Trade-off Between Features & Performance

10 min readJul 23, 2019

At Mode.net, we use Linux as part of our dataplane for packet processing. Our customers expect private network performance delivered with Internet affordability. Efficiency is key, realized in part via optimal use of our underlying system’s computing resources. Picking the right tool for the right job enables us to provide seamless services to our customers.

Bandwidth is a critical, limited resource, so it’s important to make sure it gets allocated carefully. To do this, we need to be able to enforce tenant-specific traffic profiles (e.g. bandwidth sharing, rate limiting, early drops etc). We rely heavily on Linux TC (traffic control) to implement such requirements. Since Linux TC comes with a plethora of algorithms (aka tools) for solving such requirements, it’s important to understand how each of them work and impact the underlying system.

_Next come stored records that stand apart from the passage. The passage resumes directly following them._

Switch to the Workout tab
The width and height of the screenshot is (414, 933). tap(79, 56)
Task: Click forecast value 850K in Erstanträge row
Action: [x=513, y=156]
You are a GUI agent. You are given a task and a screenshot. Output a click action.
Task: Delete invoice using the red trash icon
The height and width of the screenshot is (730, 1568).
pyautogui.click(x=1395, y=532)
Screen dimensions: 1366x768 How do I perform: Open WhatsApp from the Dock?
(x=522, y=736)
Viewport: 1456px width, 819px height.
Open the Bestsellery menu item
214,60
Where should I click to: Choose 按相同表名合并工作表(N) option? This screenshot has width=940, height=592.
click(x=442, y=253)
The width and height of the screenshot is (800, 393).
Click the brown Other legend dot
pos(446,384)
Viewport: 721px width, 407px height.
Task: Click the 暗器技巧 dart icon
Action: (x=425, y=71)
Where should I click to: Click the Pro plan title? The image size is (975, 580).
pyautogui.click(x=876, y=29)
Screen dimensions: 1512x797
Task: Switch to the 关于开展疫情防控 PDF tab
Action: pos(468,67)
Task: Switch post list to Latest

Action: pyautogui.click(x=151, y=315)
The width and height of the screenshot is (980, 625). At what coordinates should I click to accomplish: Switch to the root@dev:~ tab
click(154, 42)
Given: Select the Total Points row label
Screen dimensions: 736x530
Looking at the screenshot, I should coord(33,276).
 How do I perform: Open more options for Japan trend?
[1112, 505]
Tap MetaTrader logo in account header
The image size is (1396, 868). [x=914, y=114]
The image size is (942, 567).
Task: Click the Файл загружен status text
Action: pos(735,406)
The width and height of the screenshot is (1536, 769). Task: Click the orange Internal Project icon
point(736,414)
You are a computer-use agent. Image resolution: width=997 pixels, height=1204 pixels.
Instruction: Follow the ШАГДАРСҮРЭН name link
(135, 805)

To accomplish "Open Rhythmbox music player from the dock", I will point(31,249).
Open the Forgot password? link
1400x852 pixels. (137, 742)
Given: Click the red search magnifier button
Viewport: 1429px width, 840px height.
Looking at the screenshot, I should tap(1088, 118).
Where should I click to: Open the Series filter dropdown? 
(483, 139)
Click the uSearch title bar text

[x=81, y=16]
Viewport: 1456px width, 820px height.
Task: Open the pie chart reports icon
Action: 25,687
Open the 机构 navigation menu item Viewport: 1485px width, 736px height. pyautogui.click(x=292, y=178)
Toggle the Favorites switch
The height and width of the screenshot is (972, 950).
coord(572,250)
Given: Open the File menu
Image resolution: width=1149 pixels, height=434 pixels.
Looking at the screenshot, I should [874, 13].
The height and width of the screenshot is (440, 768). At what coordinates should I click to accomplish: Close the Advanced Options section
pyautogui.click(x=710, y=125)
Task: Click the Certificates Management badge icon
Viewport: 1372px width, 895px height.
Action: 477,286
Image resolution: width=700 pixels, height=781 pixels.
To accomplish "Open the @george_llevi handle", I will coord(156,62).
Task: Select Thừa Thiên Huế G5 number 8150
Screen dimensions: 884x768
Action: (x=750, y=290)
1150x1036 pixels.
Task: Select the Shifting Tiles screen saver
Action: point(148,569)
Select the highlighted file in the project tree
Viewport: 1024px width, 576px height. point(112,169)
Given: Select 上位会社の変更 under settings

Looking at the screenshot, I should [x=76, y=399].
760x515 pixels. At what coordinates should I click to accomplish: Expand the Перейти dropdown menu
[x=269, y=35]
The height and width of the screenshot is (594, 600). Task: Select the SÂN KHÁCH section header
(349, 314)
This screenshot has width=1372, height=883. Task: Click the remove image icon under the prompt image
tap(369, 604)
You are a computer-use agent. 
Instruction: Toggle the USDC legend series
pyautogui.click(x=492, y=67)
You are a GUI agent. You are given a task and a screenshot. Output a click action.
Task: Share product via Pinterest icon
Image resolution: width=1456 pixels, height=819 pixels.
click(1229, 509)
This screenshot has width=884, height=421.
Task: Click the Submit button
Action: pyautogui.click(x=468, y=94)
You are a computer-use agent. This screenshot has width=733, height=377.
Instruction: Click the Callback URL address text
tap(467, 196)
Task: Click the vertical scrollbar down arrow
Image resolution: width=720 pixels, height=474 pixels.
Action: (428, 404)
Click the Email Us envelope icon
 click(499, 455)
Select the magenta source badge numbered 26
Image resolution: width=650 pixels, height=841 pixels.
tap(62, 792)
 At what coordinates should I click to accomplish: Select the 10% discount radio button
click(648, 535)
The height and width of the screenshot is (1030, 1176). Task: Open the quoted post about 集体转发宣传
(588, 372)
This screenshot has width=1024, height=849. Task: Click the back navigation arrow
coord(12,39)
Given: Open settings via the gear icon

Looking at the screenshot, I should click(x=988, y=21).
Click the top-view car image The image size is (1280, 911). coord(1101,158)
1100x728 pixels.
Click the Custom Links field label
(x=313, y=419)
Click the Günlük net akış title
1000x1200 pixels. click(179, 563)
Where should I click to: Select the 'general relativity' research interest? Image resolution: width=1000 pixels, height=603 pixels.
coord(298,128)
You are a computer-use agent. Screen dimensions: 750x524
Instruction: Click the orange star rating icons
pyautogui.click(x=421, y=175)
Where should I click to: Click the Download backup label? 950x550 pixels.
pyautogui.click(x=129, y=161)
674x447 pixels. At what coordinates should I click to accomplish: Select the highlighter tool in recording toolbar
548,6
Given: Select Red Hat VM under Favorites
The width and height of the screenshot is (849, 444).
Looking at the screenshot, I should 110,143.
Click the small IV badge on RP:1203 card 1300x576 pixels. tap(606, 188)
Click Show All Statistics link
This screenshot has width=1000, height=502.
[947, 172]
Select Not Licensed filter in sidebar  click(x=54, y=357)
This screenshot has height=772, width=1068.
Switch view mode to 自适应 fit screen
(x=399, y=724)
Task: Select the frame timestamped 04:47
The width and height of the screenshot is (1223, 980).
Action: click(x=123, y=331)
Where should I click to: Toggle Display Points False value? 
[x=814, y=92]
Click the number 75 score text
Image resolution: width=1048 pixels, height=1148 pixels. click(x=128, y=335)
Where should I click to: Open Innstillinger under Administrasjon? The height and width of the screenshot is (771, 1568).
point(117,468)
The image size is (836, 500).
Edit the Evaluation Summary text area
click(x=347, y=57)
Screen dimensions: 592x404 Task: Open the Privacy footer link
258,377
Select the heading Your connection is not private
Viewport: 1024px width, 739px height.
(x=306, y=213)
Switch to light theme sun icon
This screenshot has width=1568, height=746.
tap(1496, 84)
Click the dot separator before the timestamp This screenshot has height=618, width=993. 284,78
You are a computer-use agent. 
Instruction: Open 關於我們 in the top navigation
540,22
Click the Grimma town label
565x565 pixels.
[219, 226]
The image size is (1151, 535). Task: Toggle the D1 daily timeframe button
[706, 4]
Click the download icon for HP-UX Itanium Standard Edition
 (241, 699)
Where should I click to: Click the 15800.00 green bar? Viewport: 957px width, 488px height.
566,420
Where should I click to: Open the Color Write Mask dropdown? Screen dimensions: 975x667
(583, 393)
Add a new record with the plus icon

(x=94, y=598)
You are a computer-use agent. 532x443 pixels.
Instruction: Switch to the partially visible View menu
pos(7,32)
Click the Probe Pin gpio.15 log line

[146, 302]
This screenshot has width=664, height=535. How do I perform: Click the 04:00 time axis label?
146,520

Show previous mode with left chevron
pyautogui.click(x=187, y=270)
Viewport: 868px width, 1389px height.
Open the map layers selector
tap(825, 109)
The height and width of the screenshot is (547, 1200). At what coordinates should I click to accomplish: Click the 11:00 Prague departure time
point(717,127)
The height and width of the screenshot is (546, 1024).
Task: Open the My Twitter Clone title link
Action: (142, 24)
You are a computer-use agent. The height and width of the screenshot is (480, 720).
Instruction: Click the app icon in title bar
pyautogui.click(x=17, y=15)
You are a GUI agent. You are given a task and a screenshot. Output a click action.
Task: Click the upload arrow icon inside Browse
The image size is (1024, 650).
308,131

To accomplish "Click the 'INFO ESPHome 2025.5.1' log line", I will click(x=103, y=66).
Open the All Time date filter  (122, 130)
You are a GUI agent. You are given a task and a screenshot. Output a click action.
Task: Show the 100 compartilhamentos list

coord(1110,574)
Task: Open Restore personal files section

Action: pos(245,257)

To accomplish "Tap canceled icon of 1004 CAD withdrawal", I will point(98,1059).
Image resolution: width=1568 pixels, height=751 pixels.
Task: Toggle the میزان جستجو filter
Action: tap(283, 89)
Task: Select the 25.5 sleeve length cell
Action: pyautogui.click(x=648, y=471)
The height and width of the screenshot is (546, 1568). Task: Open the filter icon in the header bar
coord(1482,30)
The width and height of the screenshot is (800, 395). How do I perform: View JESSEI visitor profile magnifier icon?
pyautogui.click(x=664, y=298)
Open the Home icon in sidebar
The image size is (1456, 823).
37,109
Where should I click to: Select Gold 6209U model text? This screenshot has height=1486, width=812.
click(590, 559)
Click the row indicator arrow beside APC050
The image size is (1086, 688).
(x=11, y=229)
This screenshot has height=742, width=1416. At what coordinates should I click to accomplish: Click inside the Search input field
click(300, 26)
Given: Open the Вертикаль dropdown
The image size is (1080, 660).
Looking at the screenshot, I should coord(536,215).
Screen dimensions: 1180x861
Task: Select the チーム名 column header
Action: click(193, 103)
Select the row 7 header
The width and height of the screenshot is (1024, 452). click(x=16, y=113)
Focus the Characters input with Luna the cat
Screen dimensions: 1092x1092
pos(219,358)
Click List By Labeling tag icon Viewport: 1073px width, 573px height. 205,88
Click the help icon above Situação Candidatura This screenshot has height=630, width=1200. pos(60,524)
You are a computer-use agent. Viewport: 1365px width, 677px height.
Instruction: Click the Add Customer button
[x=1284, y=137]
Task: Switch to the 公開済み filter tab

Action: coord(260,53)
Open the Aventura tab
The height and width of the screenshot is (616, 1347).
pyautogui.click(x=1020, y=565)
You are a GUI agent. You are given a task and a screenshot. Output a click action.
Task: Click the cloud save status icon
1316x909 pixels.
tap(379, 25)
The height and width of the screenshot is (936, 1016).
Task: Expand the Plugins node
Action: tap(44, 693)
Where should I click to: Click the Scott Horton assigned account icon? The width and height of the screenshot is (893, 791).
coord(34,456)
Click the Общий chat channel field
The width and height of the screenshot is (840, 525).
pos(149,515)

In this article we offer examples of two services to highlight when and how we strike that features/performance balance. Both of these services have their own set of traffic control requirements. First, we will look at how we use Linux TC’s HTB algorithm to solve each of these scenarios. Second, we will explain why the fully-featured HTB is not ideal for all use cases. Finally, we will explore the use of the TC policing algorithm to solve a subset of these requirements, improving overall performance.

Problem Statement

Imagine a Service A that is accessible via Network N, with the only way to access this network via its Gateway Router G. In order to provide this service, Gateway Router G must support the following requirements:

Clients should be able to specify their guaranteed service rate (committed rate).
Clients should be able to use any available bandwidth (i.e. bandwidth that is not being used by others).

Illustration of a network’s gateway with it’s service link capacity.

Let’s assume we have clients A-D who want to join with the following criteria:

Client A requires a min of 5Gbps, but can use extra if available.
Client B requires a min of 2Gbps, but can use extra if available.
Client C requires a min of 4Gbps, but can use extra if available.
Client D requires a min of 3Gbps, but can use extra if available.

Illustration showing the link capacity of a multitenancy, gateway

Problem Analysis

We begin by dissecting Gateway Router G’s requirements to better understand how to solve them.

Clients should be able to specify their guaranteed service rate (committed rate).
This requirement states that whenever a client wants to access Service A, it should be guaranteed its minimum required bandwidth, irrespective of bandwidth utilization by other clients. In other words, implement a rate limit policy per client.
Clients should be able to use any available bandwidth (i.e. bandwidth that is not being used by others).
This requirement states that if there is any unused bandwidth (e.g. clients are not using their committed bandwidth), other clients can use that unused bandwidth. In other words, we implement a bandwidth sharing policy among the clients.

Linux TC provides one such tool (algorithm) that satisfies both of these requirements (rate limiting and bandwidth sharing): Hierarchical Token Bucket (HTB).

Solution Overview

Now let’s take a high-level look at Hierarchical Token Bucket (HTB) and see how it can help with our scenario.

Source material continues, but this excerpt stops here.